Twelve Days To Sit with the God-Made-Man

Twelve Days To Sit with the God-Made-Man 2013-07-18T11:56:25-07:00

As a child, I was somewhat confused by the partridge in the pear tree and by Advent calendars. I liked both—especially the calendars, with their stiff little paper tabs opening up to an image of a toy or a bird or a tree for each day—but I didn’t understand the numerology.

Advent calendars were calendars, but they didn’t last the entire month. They ended at twenty-four, the payoff of the often-arch-shaped double door opening up to reveal a honey-tinted scene of the Christ child in the manger.

It made sense, even though I wondered about the remaining seven days of December. Anticipation ended on Christmas morning, didn’t it? My brother or I woke the other up, so neither would be first, and went down the hall to wake our parents, and opened our stockings on Mom and Dad’s big California king before heading down to the tree and the fun of eating coffee cake in the living room amongst torn wads of wrapping paper.

Christmas ended, inevitably, on the drive home from my grandfather’s, during which my parents barely spoke, my father having had too much to drink and often embarrassing (her word) my mother at the dinner table with an outburst directed at my aunt (a lush, his word), my uncle (an idiot), or my cousin (a long-haired ingrate).

The next day would be the twenty-sixth: no more little presents, no more stiff paper doors, no more anticipation, no more baby in the manger.

The Advent calendar got it right: the fun was over, until next year. So what was with this business of the gifts increasing and increasing, all the way to twelve drummers drumming? What was with these twelve days, anyway?

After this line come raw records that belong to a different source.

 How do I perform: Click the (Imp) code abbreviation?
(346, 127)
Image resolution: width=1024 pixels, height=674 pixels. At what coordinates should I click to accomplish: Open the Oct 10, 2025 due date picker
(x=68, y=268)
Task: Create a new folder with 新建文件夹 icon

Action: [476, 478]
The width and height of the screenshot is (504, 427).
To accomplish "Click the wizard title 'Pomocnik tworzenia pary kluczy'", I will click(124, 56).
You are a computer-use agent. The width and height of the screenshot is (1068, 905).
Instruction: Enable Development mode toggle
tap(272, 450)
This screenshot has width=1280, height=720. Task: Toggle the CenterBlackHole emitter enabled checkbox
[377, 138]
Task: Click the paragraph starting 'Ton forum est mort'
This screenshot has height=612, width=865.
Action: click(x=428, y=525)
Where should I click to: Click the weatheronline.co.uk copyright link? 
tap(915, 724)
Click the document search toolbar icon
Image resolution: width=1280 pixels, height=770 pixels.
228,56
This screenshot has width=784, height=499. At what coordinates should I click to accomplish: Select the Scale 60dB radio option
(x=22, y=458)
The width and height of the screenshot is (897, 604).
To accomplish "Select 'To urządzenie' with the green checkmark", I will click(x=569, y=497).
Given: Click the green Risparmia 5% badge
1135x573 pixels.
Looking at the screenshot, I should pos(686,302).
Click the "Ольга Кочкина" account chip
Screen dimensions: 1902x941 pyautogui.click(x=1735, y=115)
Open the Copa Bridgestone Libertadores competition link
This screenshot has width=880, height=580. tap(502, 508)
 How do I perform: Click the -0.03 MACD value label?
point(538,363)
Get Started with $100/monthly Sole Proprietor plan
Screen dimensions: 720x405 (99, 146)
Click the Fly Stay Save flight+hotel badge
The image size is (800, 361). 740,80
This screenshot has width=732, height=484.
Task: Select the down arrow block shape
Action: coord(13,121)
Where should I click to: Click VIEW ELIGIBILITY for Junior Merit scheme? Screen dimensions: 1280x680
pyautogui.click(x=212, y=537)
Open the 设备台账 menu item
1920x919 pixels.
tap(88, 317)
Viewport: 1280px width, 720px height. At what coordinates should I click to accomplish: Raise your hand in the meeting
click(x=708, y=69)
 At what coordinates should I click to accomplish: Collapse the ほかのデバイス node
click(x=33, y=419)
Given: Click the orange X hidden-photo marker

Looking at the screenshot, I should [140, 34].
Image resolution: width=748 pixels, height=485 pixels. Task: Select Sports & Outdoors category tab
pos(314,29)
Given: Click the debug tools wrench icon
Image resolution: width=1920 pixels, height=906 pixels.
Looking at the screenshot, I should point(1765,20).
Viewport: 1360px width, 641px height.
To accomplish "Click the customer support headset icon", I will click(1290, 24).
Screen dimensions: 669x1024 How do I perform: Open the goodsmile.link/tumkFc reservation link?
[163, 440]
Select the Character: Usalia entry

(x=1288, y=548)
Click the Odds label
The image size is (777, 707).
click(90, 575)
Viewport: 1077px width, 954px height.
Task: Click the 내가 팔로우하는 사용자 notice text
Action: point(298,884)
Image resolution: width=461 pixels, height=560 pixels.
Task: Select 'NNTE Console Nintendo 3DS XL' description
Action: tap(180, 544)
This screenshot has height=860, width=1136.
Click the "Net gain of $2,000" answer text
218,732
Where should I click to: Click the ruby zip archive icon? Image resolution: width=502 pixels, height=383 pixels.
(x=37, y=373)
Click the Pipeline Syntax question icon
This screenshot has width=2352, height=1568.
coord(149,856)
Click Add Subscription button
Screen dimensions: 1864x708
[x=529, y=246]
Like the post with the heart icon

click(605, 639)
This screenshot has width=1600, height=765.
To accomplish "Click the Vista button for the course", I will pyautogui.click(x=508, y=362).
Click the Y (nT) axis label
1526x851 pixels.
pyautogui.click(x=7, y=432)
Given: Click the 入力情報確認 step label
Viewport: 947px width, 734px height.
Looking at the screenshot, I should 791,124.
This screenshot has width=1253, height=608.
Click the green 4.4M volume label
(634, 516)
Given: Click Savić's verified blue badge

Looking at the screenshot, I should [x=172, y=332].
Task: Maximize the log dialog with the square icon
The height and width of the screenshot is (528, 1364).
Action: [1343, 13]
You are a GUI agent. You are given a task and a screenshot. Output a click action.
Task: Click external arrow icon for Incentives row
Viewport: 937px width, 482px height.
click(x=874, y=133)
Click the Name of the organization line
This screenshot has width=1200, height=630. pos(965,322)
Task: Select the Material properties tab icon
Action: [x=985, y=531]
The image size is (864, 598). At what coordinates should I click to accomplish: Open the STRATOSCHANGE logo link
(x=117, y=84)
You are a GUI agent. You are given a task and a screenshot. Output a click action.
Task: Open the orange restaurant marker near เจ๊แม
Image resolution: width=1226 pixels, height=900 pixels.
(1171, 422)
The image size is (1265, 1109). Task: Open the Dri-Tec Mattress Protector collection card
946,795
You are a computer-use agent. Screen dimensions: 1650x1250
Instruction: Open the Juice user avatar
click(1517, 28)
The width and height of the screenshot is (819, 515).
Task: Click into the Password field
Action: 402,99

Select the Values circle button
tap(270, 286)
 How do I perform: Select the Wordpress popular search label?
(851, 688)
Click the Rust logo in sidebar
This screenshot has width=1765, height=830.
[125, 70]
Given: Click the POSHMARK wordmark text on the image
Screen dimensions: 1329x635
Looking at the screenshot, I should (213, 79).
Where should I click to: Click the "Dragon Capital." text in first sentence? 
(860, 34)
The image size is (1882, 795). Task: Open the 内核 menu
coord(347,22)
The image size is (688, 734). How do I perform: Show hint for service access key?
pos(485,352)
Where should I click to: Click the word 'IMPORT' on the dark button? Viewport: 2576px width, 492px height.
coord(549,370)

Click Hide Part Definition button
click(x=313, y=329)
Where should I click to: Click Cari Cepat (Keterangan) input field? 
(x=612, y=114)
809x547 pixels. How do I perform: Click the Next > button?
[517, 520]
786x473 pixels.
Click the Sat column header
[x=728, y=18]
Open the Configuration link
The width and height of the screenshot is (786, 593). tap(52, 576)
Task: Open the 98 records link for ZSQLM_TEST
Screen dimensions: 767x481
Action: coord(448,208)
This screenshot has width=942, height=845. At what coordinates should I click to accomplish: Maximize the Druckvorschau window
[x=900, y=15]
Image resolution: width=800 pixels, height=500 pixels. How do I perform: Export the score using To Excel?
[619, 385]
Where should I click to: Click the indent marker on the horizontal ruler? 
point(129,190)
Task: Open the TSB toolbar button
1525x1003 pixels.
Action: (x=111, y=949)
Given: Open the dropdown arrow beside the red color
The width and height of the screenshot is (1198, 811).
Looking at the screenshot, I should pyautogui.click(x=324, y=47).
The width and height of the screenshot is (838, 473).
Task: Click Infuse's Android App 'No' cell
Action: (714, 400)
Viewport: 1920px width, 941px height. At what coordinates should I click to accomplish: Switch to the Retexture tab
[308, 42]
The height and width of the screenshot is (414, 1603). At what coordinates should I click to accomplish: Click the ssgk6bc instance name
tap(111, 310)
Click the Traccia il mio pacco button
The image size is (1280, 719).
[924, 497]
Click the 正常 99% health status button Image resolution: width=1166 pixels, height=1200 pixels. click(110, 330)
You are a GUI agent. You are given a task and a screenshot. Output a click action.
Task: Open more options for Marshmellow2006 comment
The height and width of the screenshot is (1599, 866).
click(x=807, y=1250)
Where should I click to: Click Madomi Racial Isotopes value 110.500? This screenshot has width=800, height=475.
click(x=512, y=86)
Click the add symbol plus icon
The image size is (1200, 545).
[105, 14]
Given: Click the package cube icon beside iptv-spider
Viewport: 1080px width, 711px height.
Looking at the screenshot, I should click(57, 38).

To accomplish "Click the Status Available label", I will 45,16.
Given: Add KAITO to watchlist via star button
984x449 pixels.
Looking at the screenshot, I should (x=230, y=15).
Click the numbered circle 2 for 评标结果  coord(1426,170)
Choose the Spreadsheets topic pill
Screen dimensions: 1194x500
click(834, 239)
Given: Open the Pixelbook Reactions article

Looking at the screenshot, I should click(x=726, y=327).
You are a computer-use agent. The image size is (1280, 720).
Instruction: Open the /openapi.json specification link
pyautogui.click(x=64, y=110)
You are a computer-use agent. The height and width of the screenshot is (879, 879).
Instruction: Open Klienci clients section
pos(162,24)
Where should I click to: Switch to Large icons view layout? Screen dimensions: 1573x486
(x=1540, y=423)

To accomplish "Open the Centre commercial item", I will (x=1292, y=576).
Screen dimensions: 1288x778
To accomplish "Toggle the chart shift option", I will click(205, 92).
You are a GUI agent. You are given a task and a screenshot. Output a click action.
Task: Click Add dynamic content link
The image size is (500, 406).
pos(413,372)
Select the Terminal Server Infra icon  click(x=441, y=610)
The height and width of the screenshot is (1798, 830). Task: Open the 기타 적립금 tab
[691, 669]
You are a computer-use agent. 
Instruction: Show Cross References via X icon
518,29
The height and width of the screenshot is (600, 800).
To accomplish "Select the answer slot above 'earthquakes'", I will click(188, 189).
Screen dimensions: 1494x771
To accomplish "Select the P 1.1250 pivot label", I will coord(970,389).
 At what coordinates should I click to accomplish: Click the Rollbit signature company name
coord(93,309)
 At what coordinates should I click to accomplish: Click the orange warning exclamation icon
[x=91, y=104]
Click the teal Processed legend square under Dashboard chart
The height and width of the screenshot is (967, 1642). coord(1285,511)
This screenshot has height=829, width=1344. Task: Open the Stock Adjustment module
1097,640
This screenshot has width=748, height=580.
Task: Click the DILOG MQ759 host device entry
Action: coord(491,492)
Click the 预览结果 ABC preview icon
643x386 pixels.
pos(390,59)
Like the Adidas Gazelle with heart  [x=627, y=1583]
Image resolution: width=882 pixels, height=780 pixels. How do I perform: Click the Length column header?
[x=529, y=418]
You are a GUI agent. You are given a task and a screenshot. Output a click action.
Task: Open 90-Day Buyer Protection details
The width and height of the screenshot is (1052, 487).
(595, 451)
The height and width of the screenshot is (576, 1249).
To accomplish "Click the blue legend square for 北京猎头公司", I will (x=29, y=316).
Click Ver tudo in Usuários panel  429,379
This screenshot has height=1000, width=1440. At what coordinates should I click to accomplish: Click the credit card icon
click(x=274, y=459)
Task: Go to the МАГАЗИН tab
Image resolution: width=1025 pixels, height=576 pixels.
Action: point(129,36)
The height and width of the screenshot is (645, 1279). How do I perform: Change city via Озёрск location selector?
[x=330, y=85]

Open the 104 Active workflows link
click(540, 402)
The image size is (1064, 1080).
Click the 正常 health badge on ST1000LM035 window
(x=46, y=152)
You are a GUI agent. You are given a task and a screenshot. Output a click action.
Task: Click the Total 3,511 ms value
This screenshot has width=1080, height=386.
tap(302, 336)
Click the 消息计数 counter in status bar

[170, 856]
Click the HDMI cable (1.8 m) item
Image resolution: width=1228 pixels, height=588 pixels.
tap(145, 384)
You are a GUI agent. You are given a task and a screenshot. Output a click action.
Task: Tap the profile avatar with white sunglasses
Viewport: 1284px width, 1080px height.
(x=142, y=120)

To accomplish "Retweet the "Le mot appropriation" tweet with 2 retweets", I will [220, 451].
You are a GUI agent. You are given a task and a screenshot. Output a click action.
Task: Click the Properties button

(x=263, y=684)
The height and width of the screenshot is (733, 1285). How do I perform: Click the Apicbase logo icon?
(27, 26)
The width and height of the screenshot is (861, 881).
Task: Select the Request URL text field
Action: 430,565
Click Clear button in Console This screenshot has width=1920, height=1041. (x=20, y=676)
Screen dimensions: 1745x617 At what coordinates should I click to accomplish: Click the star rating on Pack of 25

Much later, I learned about church seasons—not just Advent and Christmastide but Epiphany and the intriguingly named Ordinary Time (or, as the Godly Play children’s Christian education program, calls it, the “green, growing days”).

I adopted the Northern European custom of decorating the tree on Christmas Eve because up to that point— despite the tree lots that opened the day after Thanksgiving—it wasn’t Christmas yet. (This custom backfired the year I arrived to find the remaining trees being fed into the chipper.)

And I began to understand the reason that the season had felt over by early nightfall on Christmas Day—because I’d opened my gifts—showed that gifts weren’t what the anticipation was all about, after all.

Christians have lived for millennia with the knowledge that the promised-for has not yet arrived. Jesus says explicitly in several places that the end times are coming—really, really soon. But they didn’t. Or haven’t. “This generation” that Jesus refers to now goes back 2,000 years, and we’re still waiting, letting our supplies of oil dwindle dangerously low, just like the foolish bridesmaids.

Each Advent we read the prophets and make straight the way of the Lord, each Christmas Eve, we welcome the birth of the True Light, and each Boxing Day we pack up and put away for next year.

Not yet. Advent is all about waiting, about living into the not yet, and Christmas is about Emmanuel. God is with us. We are always waiting—for Christ to return, for peace, for good will, for those things we yearn for yet can’t quite, on our own, bring about.

Christmas lasts twelve days as an invitation to sit in this place with the God-made-man a bit longer. We’ll get it again—painfully so, of course, in Lent and Holy Week—but for now, let us rejoice for all twelve days.

Hope is an odd thing. The thing with feathers, as Emily Dickinson put it. It flies, it soars, it molts, it gets clipped. We hold it, we keep it, we feed it, we bag it.

I recall being disturbed by Pema Chodron’s statement, in a book of hers I read some years ago, about the dangers of hope. Dangers is my word, not hers, but a quick Google search takes me to an interview with Chodron in which she says, “Give up all hope of fruition.” To paraphrase: through hope, we attach ourselves to an outcome not yet here. By hoping, we get caught up—or caught on—the future rather than accepting the here and now.

I see much wisdom there, just as I do when Craig says to me, “Don’t drink the Kool-Aid hope,” after I get all hopeful at my nephew’s signs that he might be capable of responsibility and accountability. Hope can come crashing down, just like a bird shot in mid-flight. It doesn’t always die, and I’m not sure I could exist without it. Hope seems to me fragile and beautiful—not as a way of avoiding the here and now (that’s not really hope, is it?) as much as a way of holding onto what my mother used to call “a good thought.”

A friend just blogged about how she found hope in a cookbook called Jerusalem, by an Israeli and a Palestinian. That’s the kind of hope I look to, and thank God for, during these twelve days.

Merry Christmas, on this, the ninth day thereof.